2. The method of claim 1 wherein determining the speech loss distortion estimate comprises removing a calculated noise spectrum from the power spectrum of the main acoustic signal.

3. The method of claim 2, further comprising calculating the noise spectrum.

3. The method of claim 2, further comprising calculating a power spectrum of the primary acoustic signal.

2. The method of claim 1, further comprising classifying noise and speech in the primary acoustic signal.

2. The method of claim 1, further comprising determining a cross-level difference between the primary acoustic signal and the auxiliary acoustic signal.

2. The method of claim 1, further comprising generating comfort noise before output and applying it to the noise suppressed signal.

8. The method of claim 7, wherein generating the comfort noise comprises setting the comfort noise to a level just above the audible level.

2. The method of claim 1, further comprising deriving a control signal for adjusting the reinforcement filter based on the speech loss distortion estimate.

A system that adaptively suppresses noise in a main acoustic signal,
An acoustic sensor configured to receive the primary acoustic signal;
An adaptive intelligent suppression generator configured to adaptively generate a plurality of gain masks for applying to the primary acoustic signal; And
And a mask module configured to apply the plurality of gain masks to the main acoustic signal to produce a noise suppressed signal.

11. The system of claim 10, further comprising a comfort noise generator configured to generate comfort noise for application to the noise suppressed signal.

11. The apparatus of claim 10, wherein the adaptive intelligent suppression generator is configured to determine a speech distortion estimate from the main acoustic signal and to derive a control signal for adjusting the calculation of the gain mask based on the speech distortion estimate.
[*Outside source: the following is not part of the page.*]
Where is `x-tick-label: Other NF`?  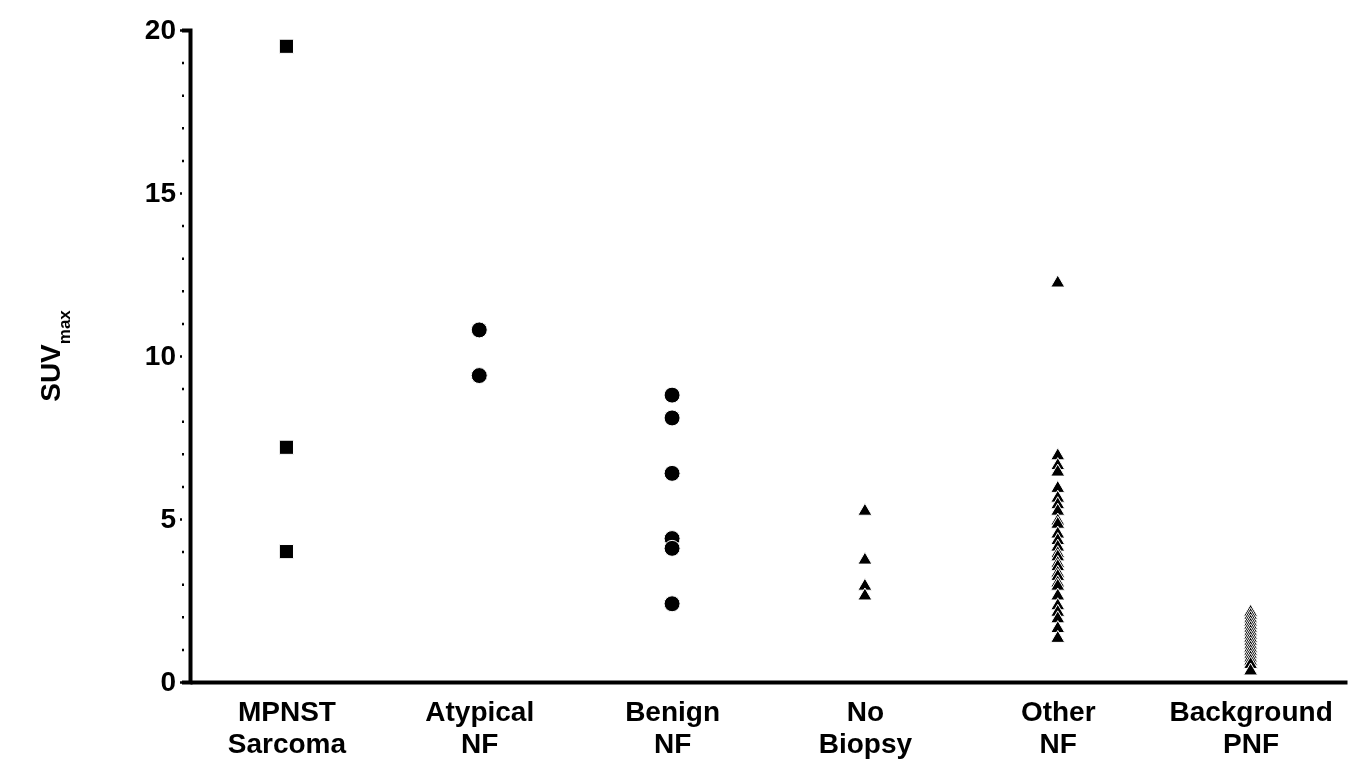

And a configured speech distortion control module for adaptively suppressing noise in the main acoustic signal.

11. The method of claim 10, further comprising a noise estimation module configured to generate a noise power spectrum used by the adaptive intelligent suppression generator to determine speech distortion estimates. Restraining system.

11. The method of claim 10, further comprising a cross-level difference module configured to generate a cross-level difference used by the adaptive intelligent suppression generator to determine speech distortion estimates. Adaptive suppression system.

11. The system of claim 10, wherein the adaptive intelligent suppression generator comprises a computationally enhanced filter configured to adaptively generate the gain mask based on a speech distortion estimate. system.

12. The system of claim 10, further comprising an energy module configured to generate a main spectrum for the main acoustic signal.

17. The system of claim 16, wherein the energy module is further configured to generate a power spectrum for the second acoustic signal received by the second acoustic sensor.

A machine-readable medium having a program embedded thereon that provides instructions on how to adaptively suppress noise.
Receiving a primary acoustic signal;
Determining a speech loss distortion estimate based on the main acoustic signal;
Generating a plurality of gain masks based on the speech loss distortion estimate using an enhancement filter;
Applying the plurality of gain masks to the main acoustic signal to produce a noise suppressed signal; And
Outputting the noise suppressed signal; a machine-readable medium incorporating a program providing instructions for a method for adaptively suppressing noise.

19. The method of claim 18, further comprising deriving a control signal for adjusting the reinforcement filter based on the speech loss distortion estimate. Machine-readable medium having a program provided thereon.

19. The program of claim 18, further comprising generating comfort noise before output and applying the noise suppression signal to the noise suppression signal. Machine-readable media.